Projet de loi Protection et souveraineté agricoles
Direction de la Séance
N°855
25 juin 2026
(1ère lecture)
(PROCÉDURE ACCÉLÉRÉE)
(n° 763 , 762 , 746)
AMENDEMENT
| C | |
|---|---|
| G |
présenté par
Le Gouvernement
ARTICLE 5 A
Consulter le texte de l'article ^
Alinéas 4 à 6 et 8
Supprimer ces alinéas.
Objet
Le présent amendement propose la suppression des alinéas de l’article 5 A qui visent à éviter les restrictions affectant les usages agricoles, à fixer pour objectif à l’État de doubler les volumes de stockage d’eau d’ici 2035 et les volumes d’eaux usées traitées réutilisés par cinquante d’ici 2050, à garantir la disponibilité de la ressource en eau nécessaires aux activités agricoles indépendamment des autres usages (y compris par exemple l’eau potable, la sécurité ou l’assainissement) et à intégrer dans les principes de gestion équilibrée et durable de la ressource le principe de non-régression agricole.
L’inscription dans le code rural d’une garantie de disponibilité de la ressource afin d’éviter les restrictions aux usages agricoles est juridiquement et physiquement inapplicable. S’il est indispensable de soutenir le monde agricole face au changement climatique, la loi ne peut s’affranchir des réalités hydrologiques ni créer un droit de tirage permanent sur une ressource épuisable. Une telle automaticité empêcherait l’autorité préfectorale d’adapter la gestion quantitative aux réalités locales notamment en période de crise, par exemple en privilégiant les besoins en eau potable, pour l’assainissement ou la sécurité civile.
Un objectif national de doublement des volumes de stockage d’eau d’ici 2035 est irréaliste. Le potentiel de stockage actuel en France est de l’ordre de 15 milliards de mètres cubes, dont 12 milliards proviennent de grands barrages de montagne. Doubler cette capacité pour atteindre 30 milliards de mètres cubes est techniquement et financièrement irréalisable, car cela reviendrait à répliquer l’intégralité des grands ouvrages de montagne actuels. De plus, la gestion quantitative de l’eau ne peut se planifier de manière centralisée : les infrastructures de stockage doivent répondre à des besoins identifiés localement, au regard de la disponibilité de la ressource dans un contexte de changement climatique et des caractéristiques des milieux. L’échelle du schéma d’aménagement et de gestion des eaux (SAGE) est, à ce titre, bien plus pertinente qu’un objectif national qui ignore les réalités locales.
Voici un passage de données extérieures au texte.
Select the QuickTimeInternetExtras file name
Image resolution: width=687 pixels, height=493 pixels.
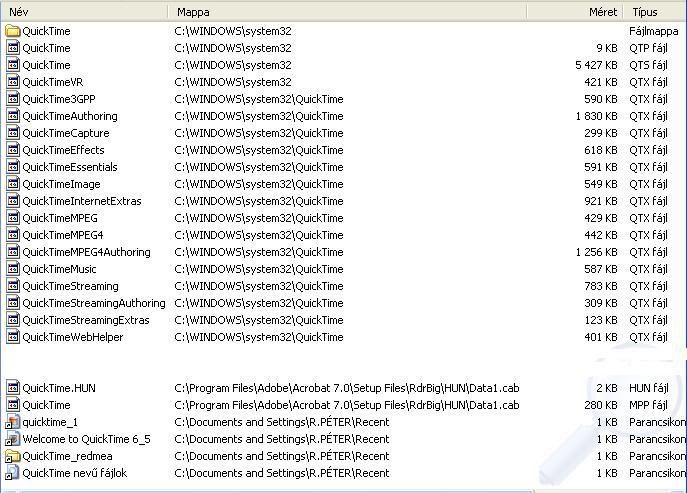click(x=82, y=201)
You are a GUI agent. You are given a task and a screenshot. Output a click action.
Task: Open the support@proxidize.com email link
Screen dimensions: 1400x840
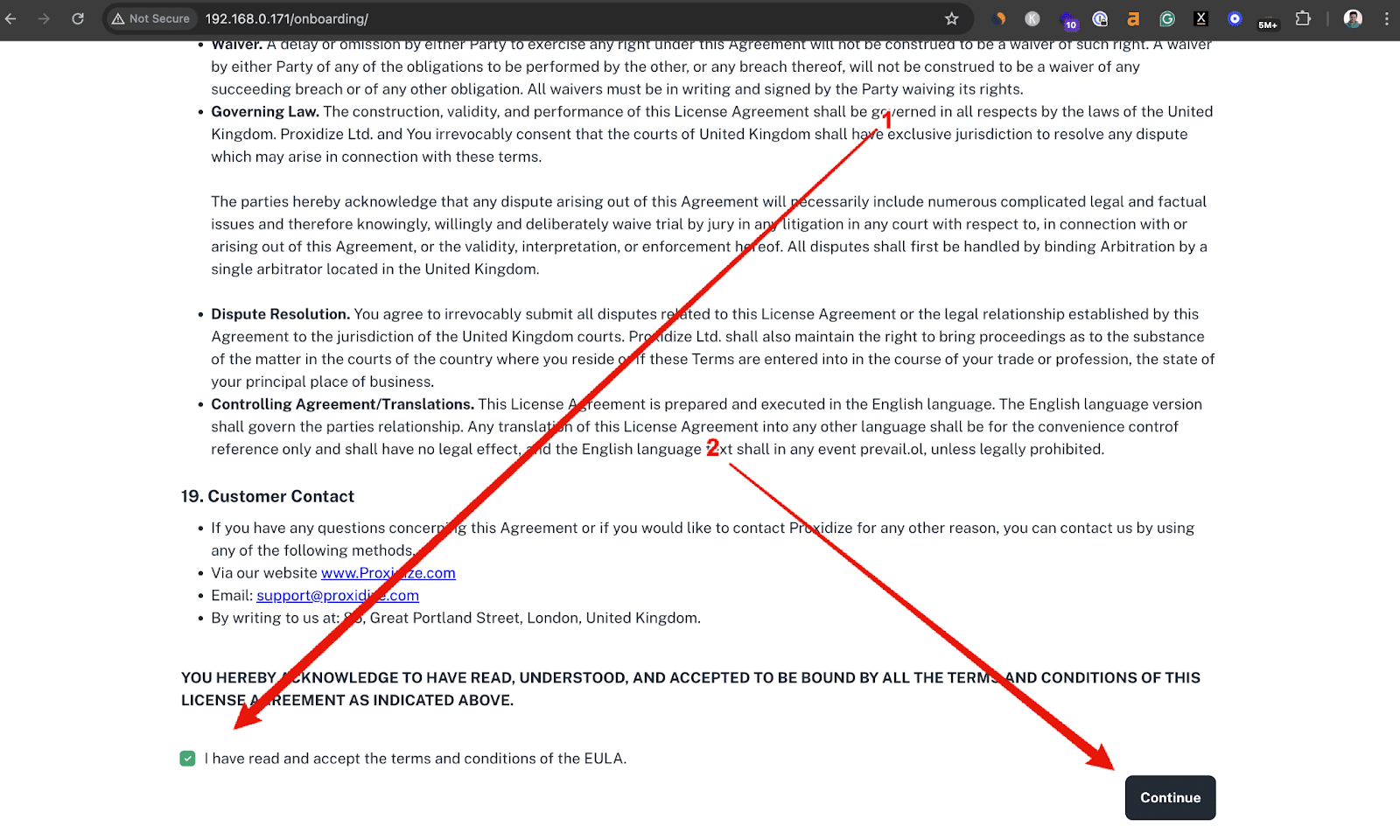click(338, 596)
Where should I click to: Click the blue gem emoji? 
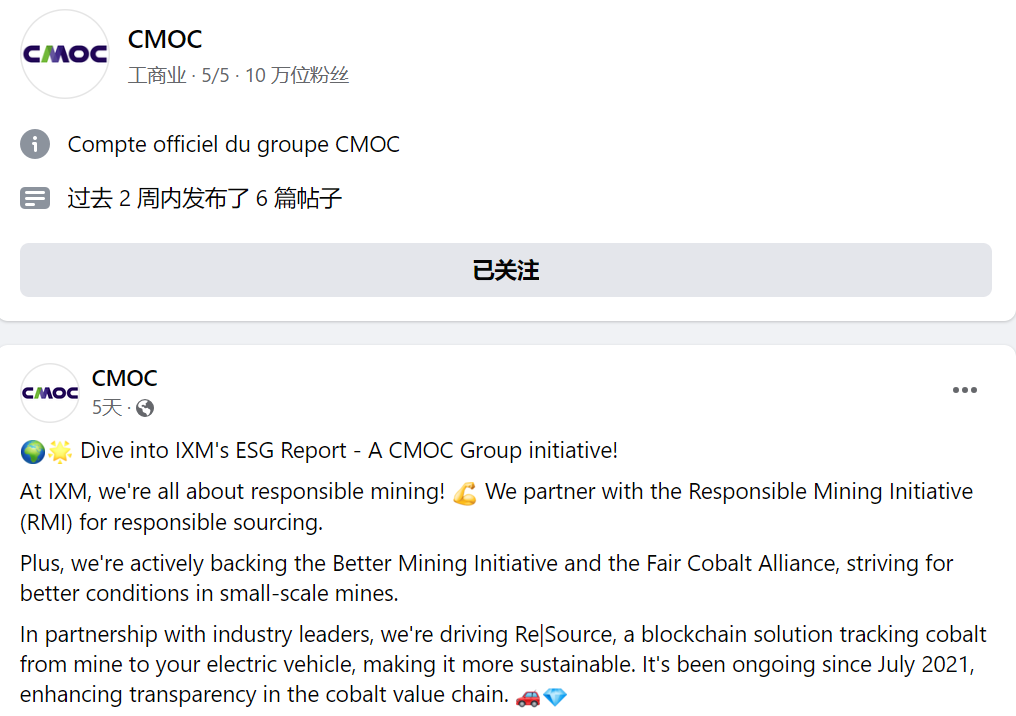(555, 696)
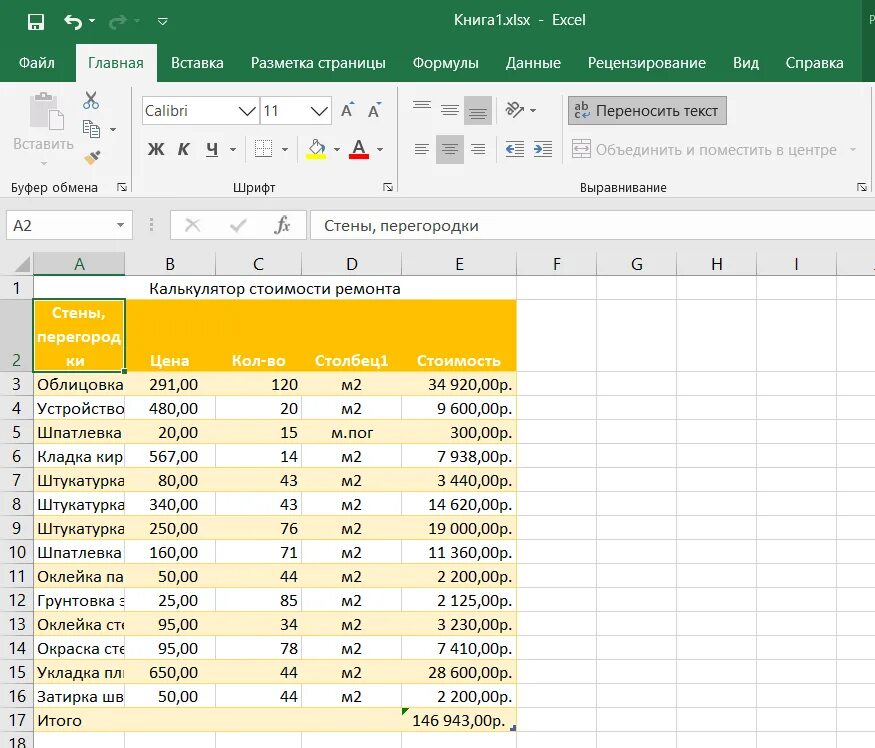Select the Cut scissors icon

(91, 100)
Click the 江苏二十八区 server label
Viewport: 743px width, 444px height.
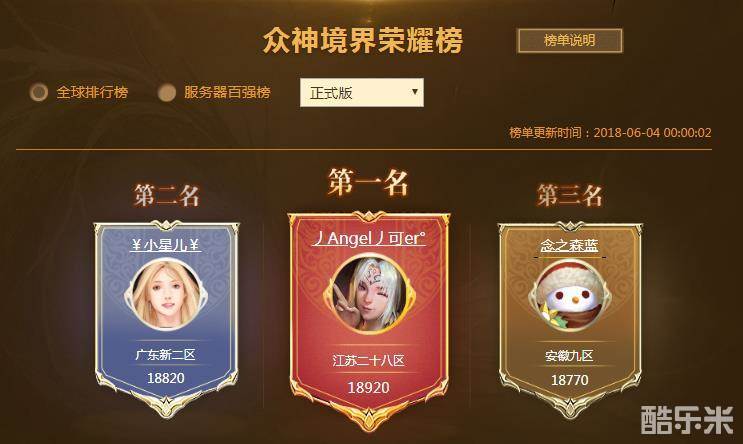point(369,361)
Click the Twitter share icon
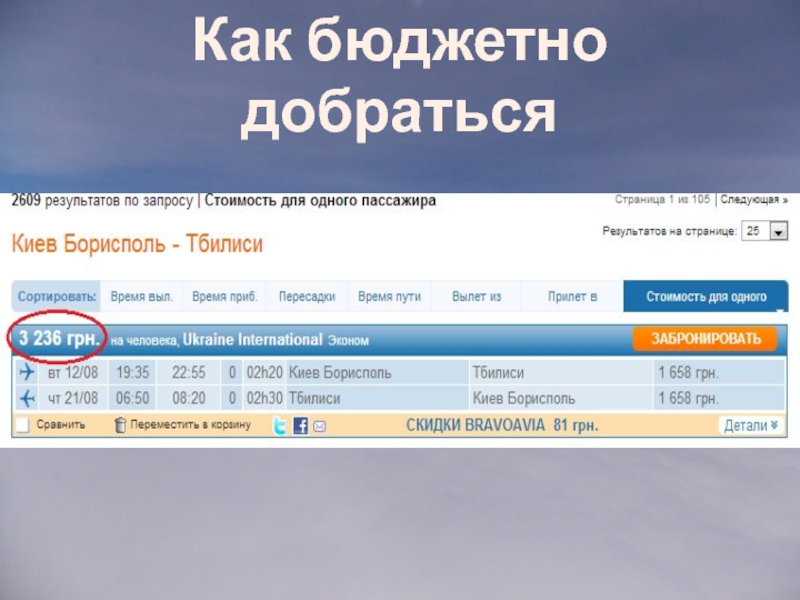Image resolution: width=800 pixels, height=600 pixels. click(281, 426)
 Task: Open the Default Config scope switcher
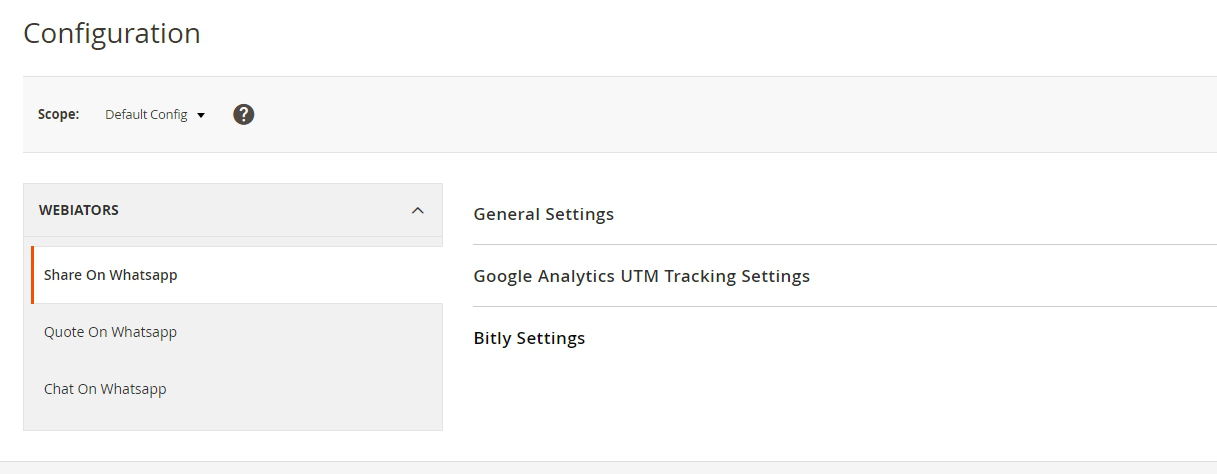pyautogui.click(x=147, y=115)
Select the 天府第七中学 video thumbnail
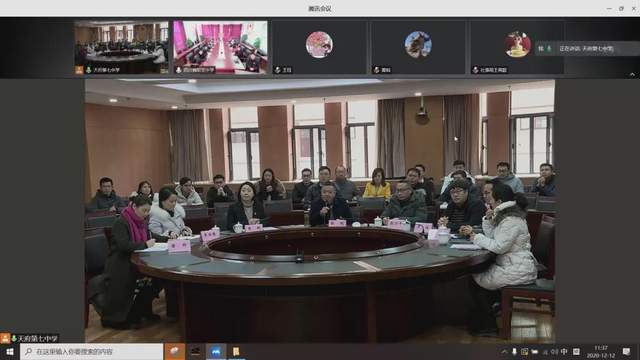640x360 pixels. [121, 47]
S’agissant du développement de la réutilisation des eaux usées traitées (REUT), elle est sur le principe une bonne idée et a d’ailleurs fait l’objet de plusieurs actions dans le cadre du Plan eau annoncé par le Président de la République en mars 2023. C’est pourquoi nous proposons de conserver cet ajout.
La trajectoire de transition et le soutien au développement des projets de stockage d’eau doivent continuer à s’inscrire dans le cadre stratégique du « Plan Eau » et des démarches locales, plutôt que dans des objectifs législatifs rigides déconnectés des réalités hydrographiques. Les projets de territoire pour la gestion de l’eau (PTGE) demeurent la maille opérationnelle la plus pertinente pour combiner stockage, sobriété et financements adaptés, au plus près des bassins versants.
Enfin, l’introduction d’un principe de « non-régression agricole » pour éviter les restrictions d’usage entre en contradiction directe avec la hiérarchie des usages de l’eau en période de crise. En cas de sécheresse, la priorité absolue doit légalement être accordée à la santé publique, à la sécurité civile et l’approvisionnement en eau potable, dans le respect de la solidarité amont-aval et des équilibres naturels.
Il est donc nécessaire de supprimer ces dispositions.